Re: [zfs-discuss] Optimal raidz3 configuration

2010-10-16 Thread Edward Ned Harvey
> From: Bob Friesenhahn [mailto:bfrie...@simple.dallas.tx.us]
> 
> > raidzN takes a really long time to resilver (code written
> inefficiently,
> > it's a known problem.)  If you had a huge raidz3, it would literally
> never
> > finish, because it couldn't resilver as fast as new data appears.  A
> week
> 
> In what way is the code written inefficiently?

Here is a link to one message in the middle of a really long thread, which
touched on a lot of things, so it's difficult to read the thread now and get
what it all boils down to and which parts are relevant to the present
discussion.  Relevant comments below...
http://www.mail-archive.com/zfs-discuss@opensolaris.org/msg41998.html

In conclusion of the referenced thread:

The raidzN resilver code is inefficient, especially when there are a lot of
disks in the vdev, because...

1. It processes one slab at a time.  That's very important.  Each disk
spends a lot of idle time waiting for the next disk to fetch something, so
there is an opportunity to start prefetching data on the idle disks, and
that is not happening.

2. Each slab is spread across many disks, so the average seek time to fetch
the slab approaches the maximum seek time of a single disk.  That means an
average 2x longer than average seek time.

2a.

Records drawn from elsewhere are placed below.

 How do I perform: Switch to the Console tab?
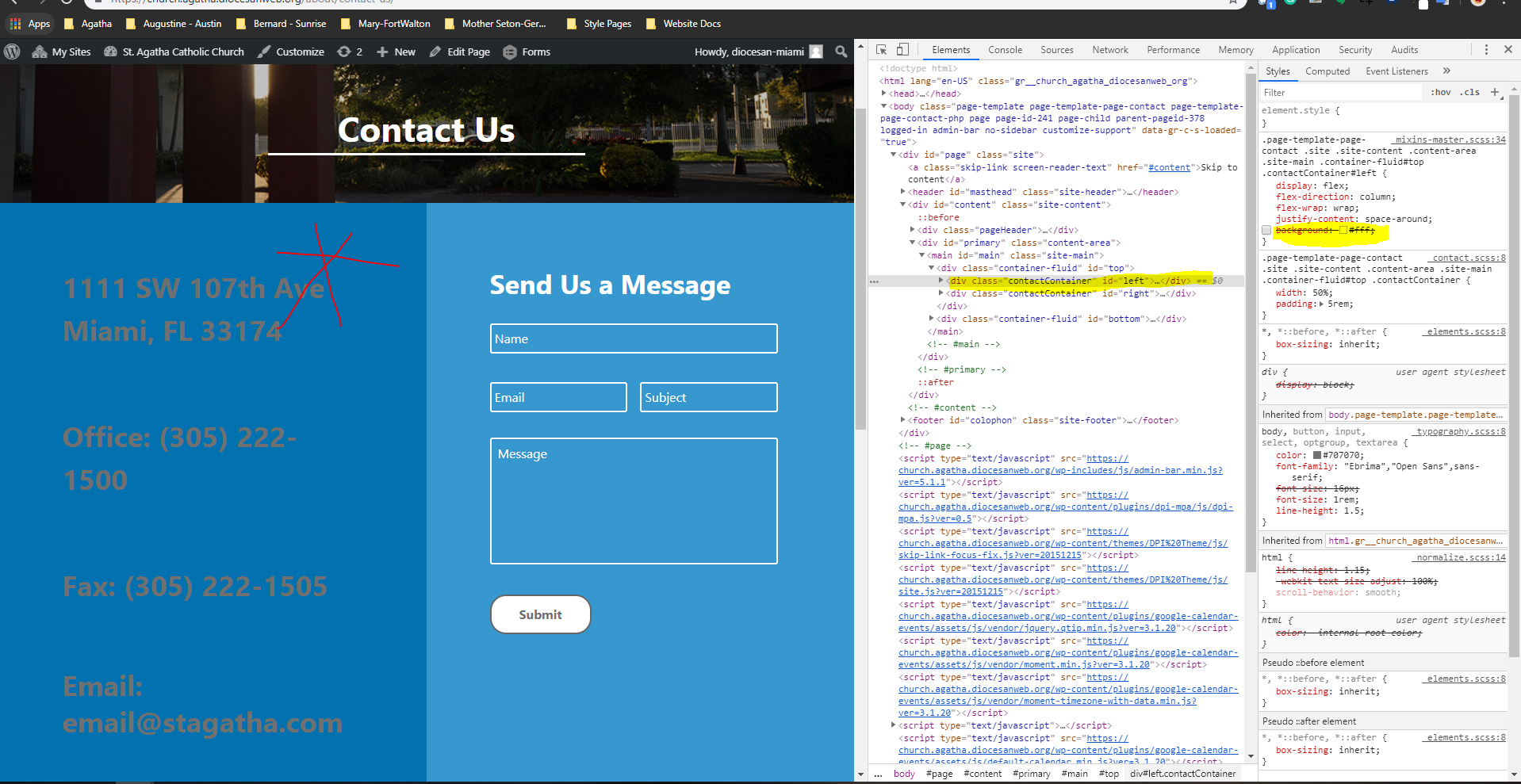point(1005,50)
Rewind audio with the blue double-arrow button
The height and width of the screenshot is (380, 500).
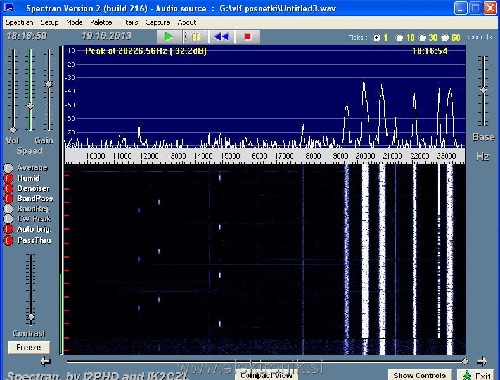pos(222,36)
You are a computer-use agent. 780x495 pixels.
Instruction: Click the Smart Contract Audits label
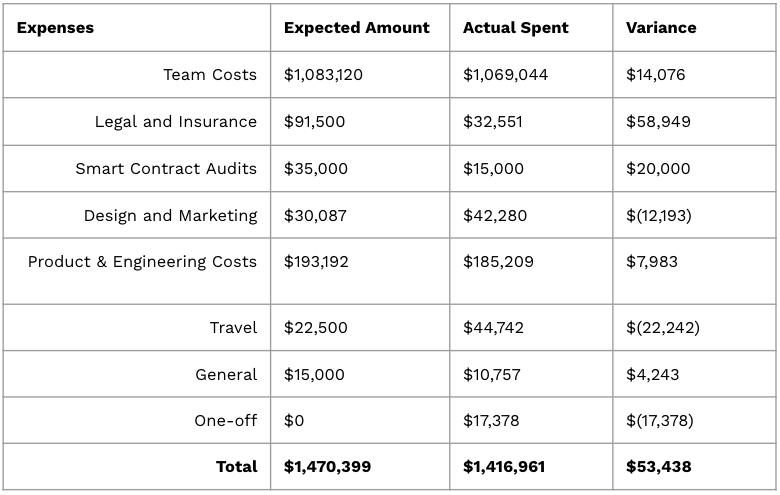tap(166, 169)
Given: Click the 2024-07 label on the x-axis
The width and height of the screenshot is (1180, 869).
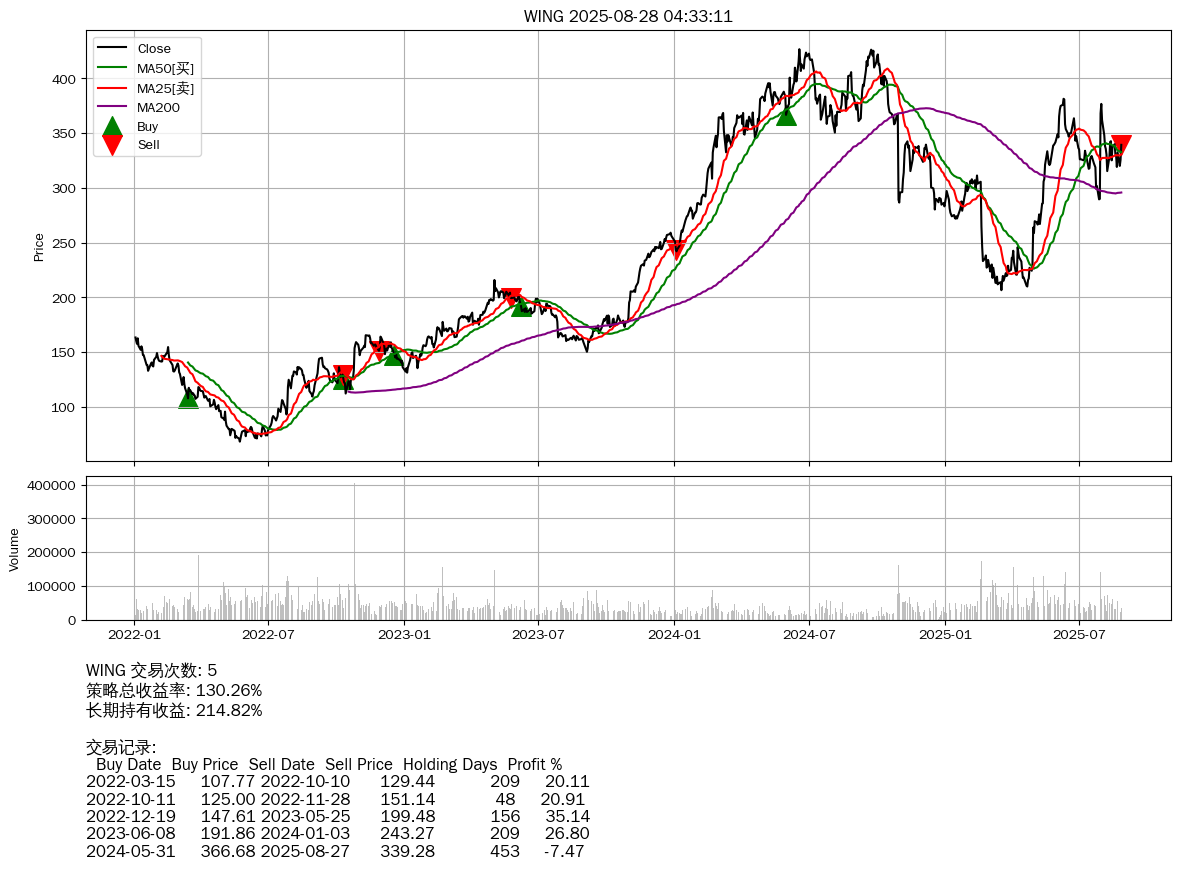Looking at the screenshot, I should coord(809,634).
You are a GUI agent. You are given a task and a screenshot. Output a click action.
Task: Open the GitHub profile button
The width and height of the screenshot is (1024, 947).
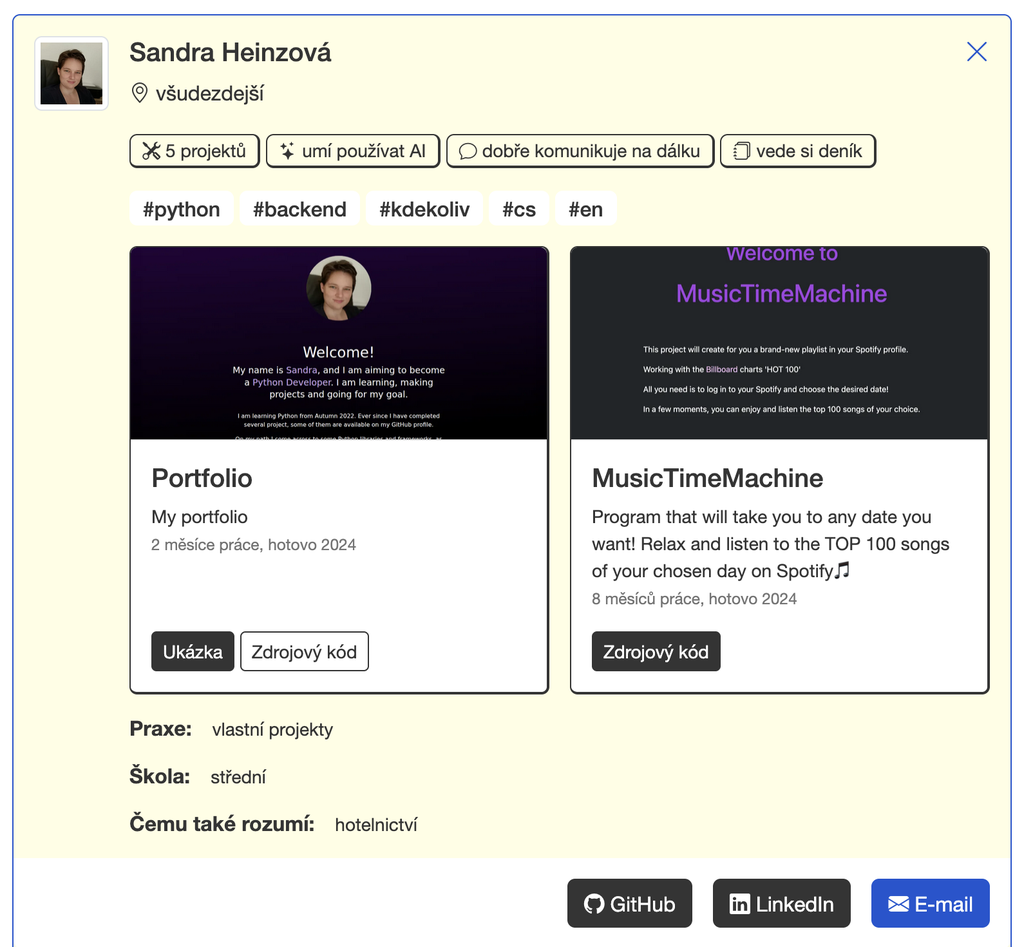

The more disks in the vdev, the smaller the piece of data that gets
written to each individual disk.  So you are waiting for the maximum seek
time, in order to fetch a slab fragment which is tiny ...

3. The order of slab fetching is determined by creation time, not by disk
layout.  This is a huge setback.  It means each seek is essentially random,
which yields maximum seek time, instead of being sequential which approaches
zero seek time.  If you could cut the seek time down to zero, you would have
infinitely faster IOPS.  Something divided by zero is infinity.  Suddenly
you wouldn't care about seek time and you'd start paying attention to some
other limiting factor.
http://www.mail-archive.com/zfs-discuss@opensolaris.org/msg42017.html

4. Guess what happens if you have 2 or 3 failed disks in your raidz3, and
they're trying to resilver at the same time.  Does the system ignore
subsequently failed disks and concentrate on restoring a single disk
quickly?  Or does the system try to resilver them all simultaneously and
therefore double or triple the time before any one disk is fully resilvered?

5. If all your files reside in one big raidz3, that means a little piece of
*every* slab in the pool must be on each disk.  We've concluded above that
you are approaching maximum seek time, and now we're also concluding you
must do the maximum number of possible seeks.  If instead, you break your
big raidz3 vdev into 3 raidz1 vdev's, that means each raidz1 vdev will have
approx 33% as many slab pieces on it.  If you need to resilver a disk, even
though you're resilvering approximately the same number of bytes per disk as
you would have in raidz3, in the raidz1 you've cut the number of seeks down
to 33%, and you've reduced the time necessary for each of those seeks.
Still better ... Compare a 23-disk raidz3 (capacity of 20 disks) against 20
mirrors.  Resilver one disk.  You only require 5% as many seeks, and each
seek will go twice as fast.  So the mirror will resilver 40x faster.  Also,
if anybody is actually using the pool during that time, only 5% of the user
operations will result in a seek on the resilvering mirror disk, while 100%
of the user operations will hurt the raidz3 resilver.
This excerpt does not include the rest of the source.